De pacemaker moet nadien regelmatig nagekeken worden. Dit gebeurt door middel van zesmaandelijkse controles op de raadpleging, waarvan u automatisch op de hoogte wordt gebracht middels een schrijven. Het controleren van de normale werking gebeurt met een computer en is niet pijnlijk. Het stelt uw cardioloog in staat om de werking van de pacemaker en draden na te kijken en te evalueren of de batterij niet vervangen moet worden.
Defibrillator
Een defibrillator is een implanteerbaar toestel dat in staat is om levensbedreigende ritmestoornissen in de kamer te corrigeren. Het gaat hierbij om te snelle hartritmes, waardoor de patiënt kan flauw vallen, of zelfs dood gaan. Elke defibrillator bevat automatisch ook een pacemakerfunctie die uw hart kan stimuleren als het te traag werkt. De noodzaak tot plaatsen van een defibrillator wordt bepaald door uw cardioloog.

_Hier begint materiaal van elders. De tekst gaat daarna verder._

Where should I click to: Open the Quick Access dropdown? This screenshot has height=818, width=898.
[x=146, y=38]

De defibrillator wordt onder de huid geplaatst, gewoonlijk onder het linker sleutelbeen. Dit gebeurt in de een speciaal hiervoor uitgeruste ruimte (hartkatherisatie laboratorium) onder plaatselijke verdoving. Behandeling met vitamine K antagonisten (Marcoumar, Marevan of Sintrom) moet minstens vijf tot zeven dagen op voorhand gestopt worden en eventueel vervangen door onderhuidse injecties met bloedverdunners. Er worden één of meerdere draden via een bloedvat tot in het hart gebracht en verbonden met de defibrillator. Via deze draden (leads of elektroden) is de defibrillator in staat om het ritme van het hart te analyseren en te bepalen welke behandeling hij moet geven om een eventuele ritmestoornis te stoppen. De defibrillator kan, afhankelijk van het type ritmestoornis, trachten om de ritmestoornis op een zachte manier te stoppen, of door middel van een elektrische shock indien onmiddellijke correctie van de ritmestoornis noodzakelijk is.

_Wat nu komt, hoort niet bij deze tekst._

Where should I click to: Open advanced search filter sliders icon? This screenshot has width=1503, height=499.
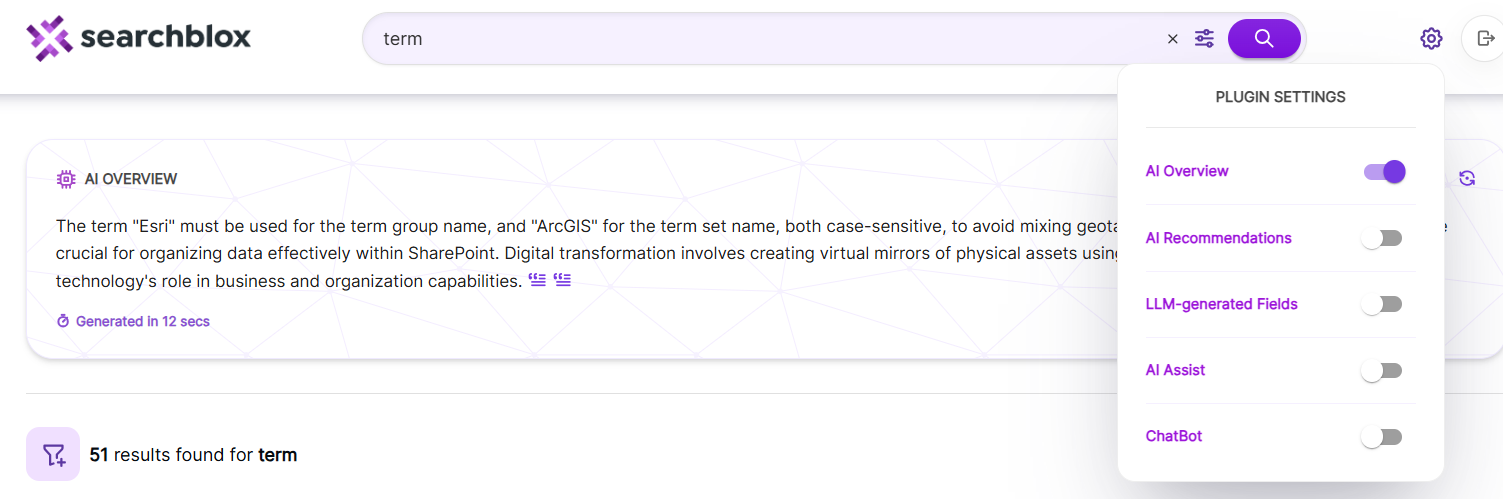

Voor de plaatsing van de defibrillator wordt u daags voordien opgenomen in het Universitair Ziekenhuis van Antwerpen. Na de implantatie van een defibrillator, mag u de arm aan de kant van de defibrillator gedurende een tweetal dagen niet gebruiken. Er is ook een wettelijk bepaald rijverbod van één of drie maanden, afhankelijk van de reden waarom de defibrillator werd geplaatst. Uw cardioloog informeert u over de duur van uw rijverbod.

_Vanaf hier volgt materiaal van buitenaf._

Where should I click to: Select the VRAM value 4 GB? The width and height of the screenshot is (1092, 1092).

De defibrillator moet nadien regelmatig nagekeken worden. Dit gebeurt door middel van zesmaandelijkse controles op de raadpleging, waarvan u automatisch op de hoogte wordt gebracht middels een schrijven. Het controleren van de normale werking gebeurt met een computer en is niet pijnlijk. Het stelt de cardioloog in staat om de werking van de defibrillator en draden na te kijken en te evalueren of de batterij niet vervangen moet worden.
Wat moet u doen in geval van een shock? Indien u een shock gekregen hebt van uw defibrillator en u geen andere klachten hebt, neemt u het best de dag zelf (of tijdens weekend- en feestdagen eerstvolgende werkdag) contact op met secretariaat van de dienst hartziekten van AZ KLINA. U zal dan binnen enkele dagen op de raadpleging worden geëvalueerd. Krijgt u meer dan drie shocks op één dag, is het geadviseerd om naar de dienst spoedgevallen te komen.